Same Sex Marriages: Legal Issues

Same-Sex Marriages: Legal Issues
BY: Alison M. Smith, Legislative Attorney Report No. RL31994 Subjects: Families; Law; Minorities Congressional Research Service Reports, 111th Congress (8/18/2010; Posted: 9/8/2010)

Summary
The recognition of same-sex marriages generates debate on both the federal and state levels. State legislators in Vermont and New Hampshire have legalized same-sex marriages. At the same time, federal and state courts are beginning to address the validity of statutory and constitutional provisions limiting marriage to heterosexual couples. State courts in New Jersey, Massachusetts, California, Connecticut, and Iowa have held that denying gay and lesbian couples the right to marry violates their state constitution. Some state courts have also found that domestic partnership/civil union laws are not the constitutional equivalent of civil marriage. These variations raise questions concerning the validity of such unions outside the contracted jurisdiction and have bearing on the distribution of federal benefits .
Questions regarding same-sex marriages figure prominently in California. After the state supreme court’s decision finding that denying same-sex couples the right to marry violated the state constitution, voters approved a constitutional amendment (“Proposition 8”) limiting the validity and recognition of “marriages” to heterosexual couples. Subsequent court challenges ensued. In Strauss v. Horton (207 P.3d 48 (CA 2009)), the California Supreme Court found that Proposition 8 is a properly enacted limited constitutional amendment. However, the court found that the amendment applies only prospectively, and does not affect the estimated 18,000 same-sex marriages that occurred prior to the amendment’s passage. Proposition 8 opponents subsequently challenged the amendment on constitutional grounds. On August 4, 2010, a federal court judge in the Northern District of California found that Proposition 8 violates both the equal protection and due process clauses of the Fourteenth Amendment. In Perry v. Schwarzenegger (2010 WL3025614 (N.D. Ca. August 4, 2010)), the court found that the federal constitutional right to marry applies equally to same-sex couples and that Proposition 8 is not rationally related to any legitimate government purpose. This is the first time a federal court has recognized such a right.

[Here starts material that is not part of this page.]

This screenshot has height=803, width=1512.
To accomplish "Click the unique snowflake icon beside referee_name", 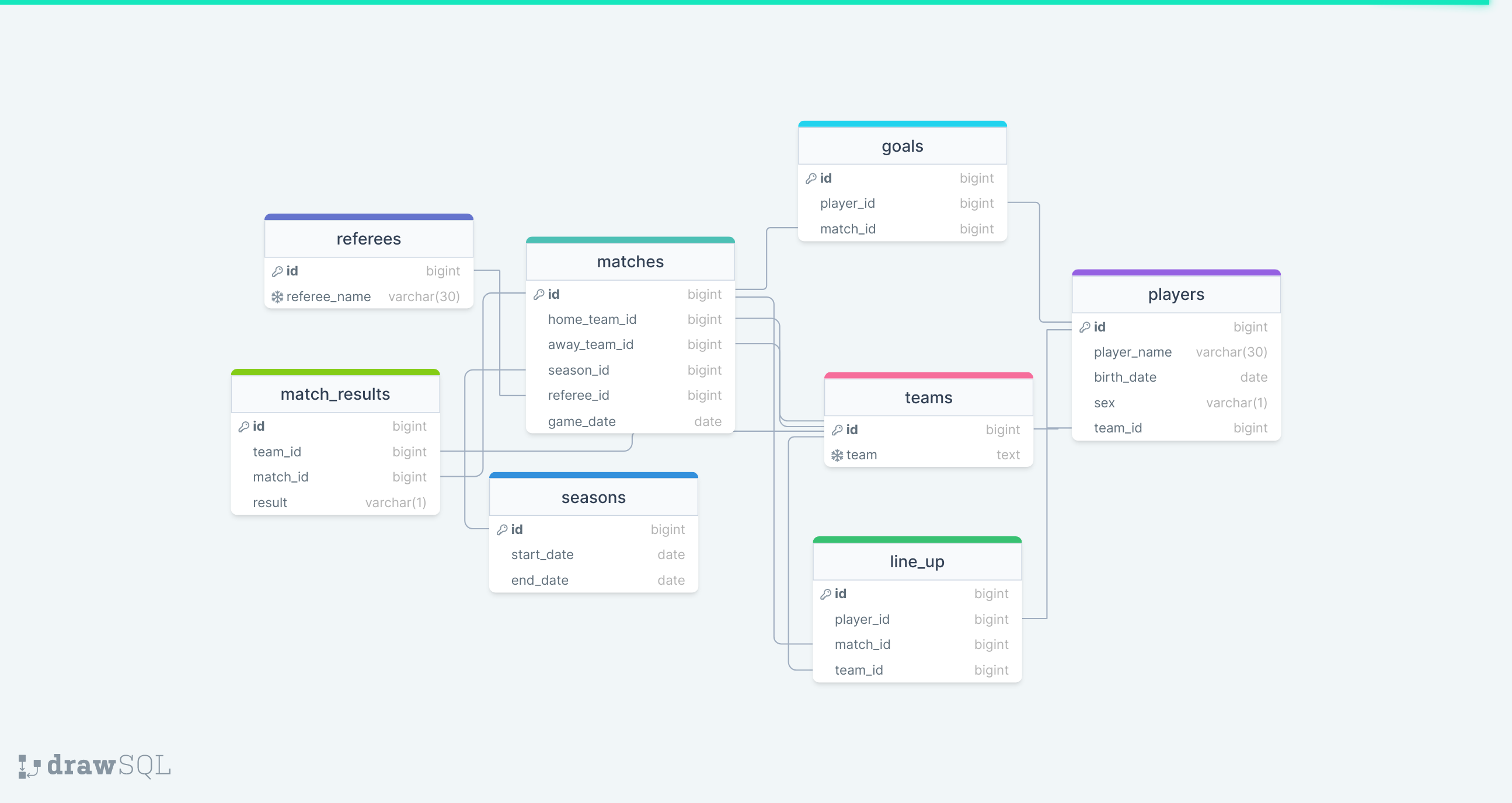I will click(x=277, y=296).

Currently, federal law does not recognize same-sex marriages. The Defense of Marriage Act (DOMA), P.L. 104-199, prohibits federal recognition of same-sex marriages and allows individual states to refuse to recognize such marriages performed in other states. Section 3 of DOMA requires that marriage, for purposes of federal benefit programs, must be defined as the union of one man and one woman. As federal agencies grapple with the interplay of DOMA and the distribution of federal marriage-based benefits, lower courts are beginning to address the DOMA’s constitutionality. On July 8, 2010, a U.S. District Court in Massachusetts found section 3 of DOMA unconstitutional in two companion cases (Gill v. Office of Personnel Management, 699 F.Supp. 2d 374 (D. Mass. 2010) and Massachusetts v. U.S. Dept. of Health and Human Services, 698 F. Supp. 2d 234 (D. Mass. 2010)) brought by same-sex couples married in Massachusetts. At issue were a myriad of benefits. In one case, the court found that DOMA exceeded Congress’s power under the Spending Clause and violated the Tenth Amendment. In the other case, the court held that Congress’s goal of preserving the status quo did not bear a rational relationship to DOMA and thus, violated the Fifth Amendment’s Equal Protection Clause. It is unclear whether the government will appeal either of these cases.

This report discusses DOMA and legal challenges to it. It reviews legal principles applied to determine the validity of a marriage contracted in another state and surveys the various approaches employed by states to enable or to prevent same-sex marriage. This report also examines House and Senate resolutions introduced in previous Congresses proposing a constitutional amendment and limiting federal courts’ This report also examines House and Senate resolutions introduced in previous Congresses proposing a constitutional amendment and limiting federal courts’ jurisdiction to hear or determine any question pertaining to the interpretation of DOMA.